BEGIN Study material
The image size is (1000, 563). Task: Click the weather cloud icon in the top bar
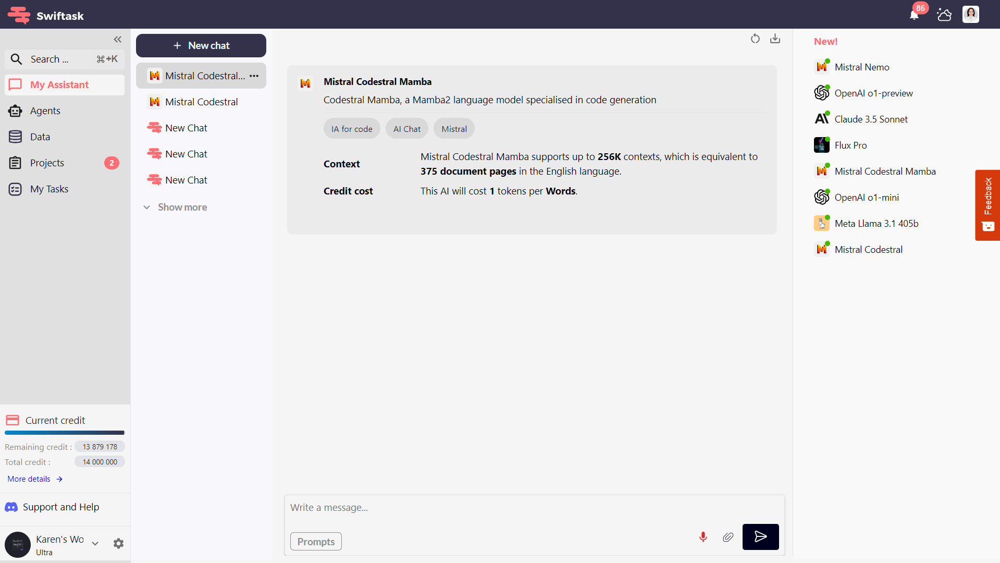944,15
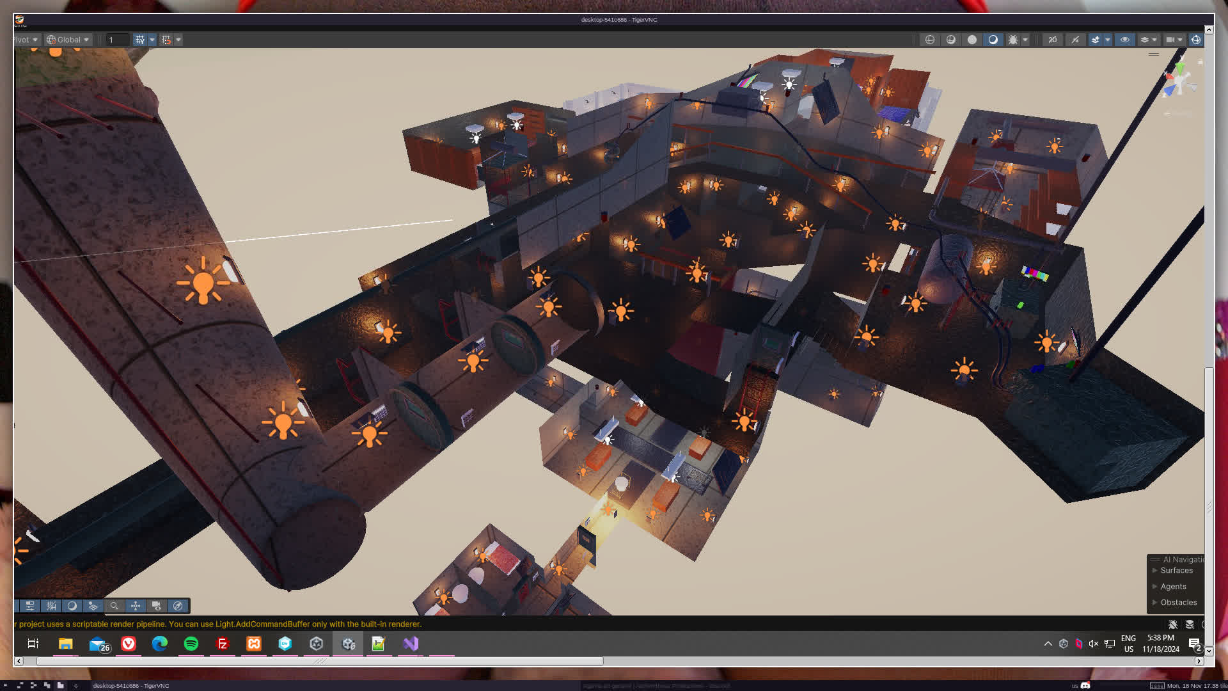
END Study material
BEGIN Study material
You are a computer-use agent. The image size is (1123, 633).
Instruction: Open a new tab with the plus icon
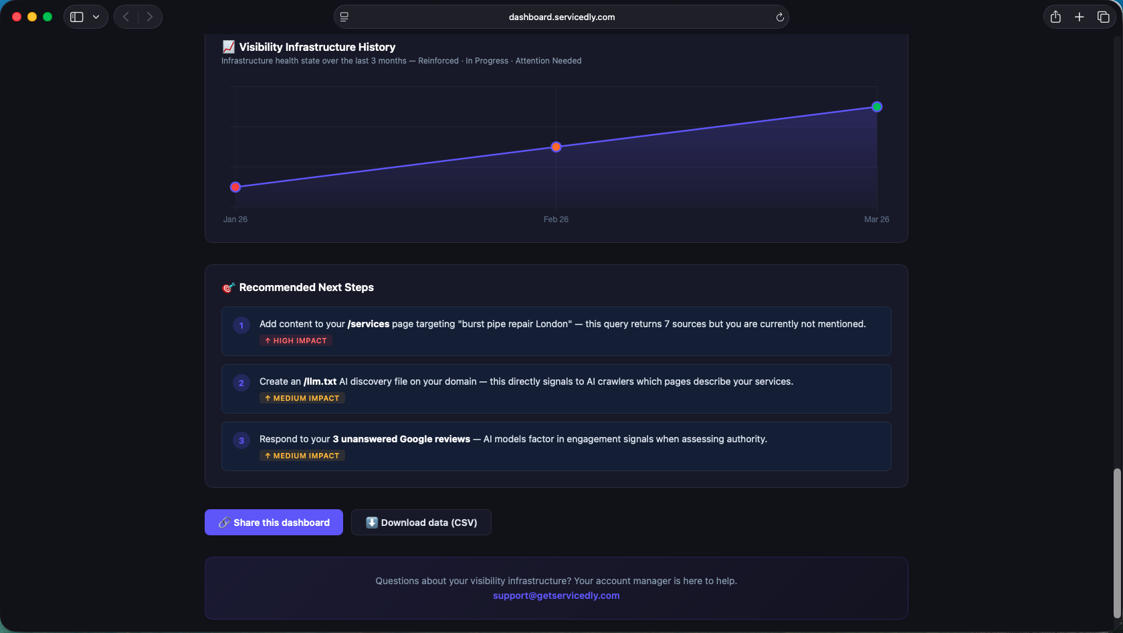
END Study material
BEGIN Study material
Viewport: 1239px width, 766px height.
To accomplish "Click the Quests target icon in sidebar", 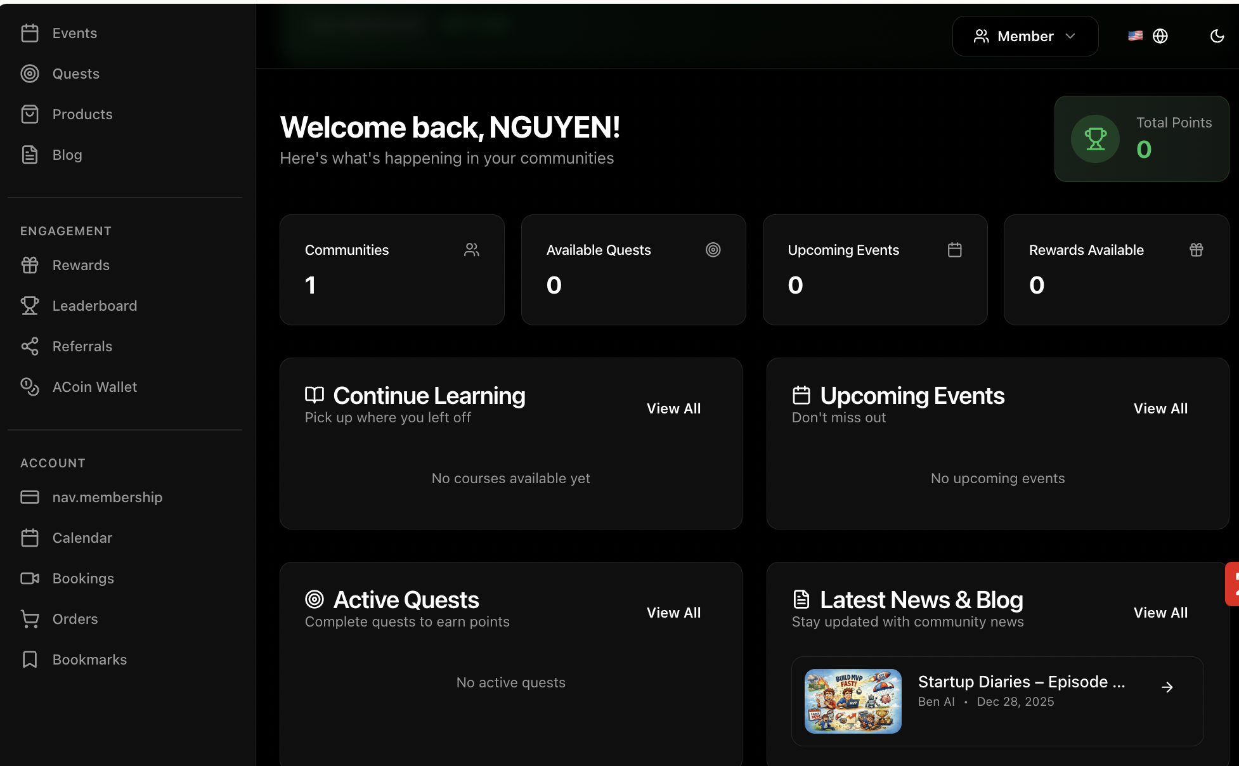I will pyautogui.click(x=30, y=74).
END Study material
» Task details: Return only the part of the records above that opens with the line containing "You are a computer-use" and closes with the line containing "Instruction: Open a", ends included.

» Answer space:
You are a computer-use agent. The image size is (1123, 633).
Instruction: Open a new tab with the plus icon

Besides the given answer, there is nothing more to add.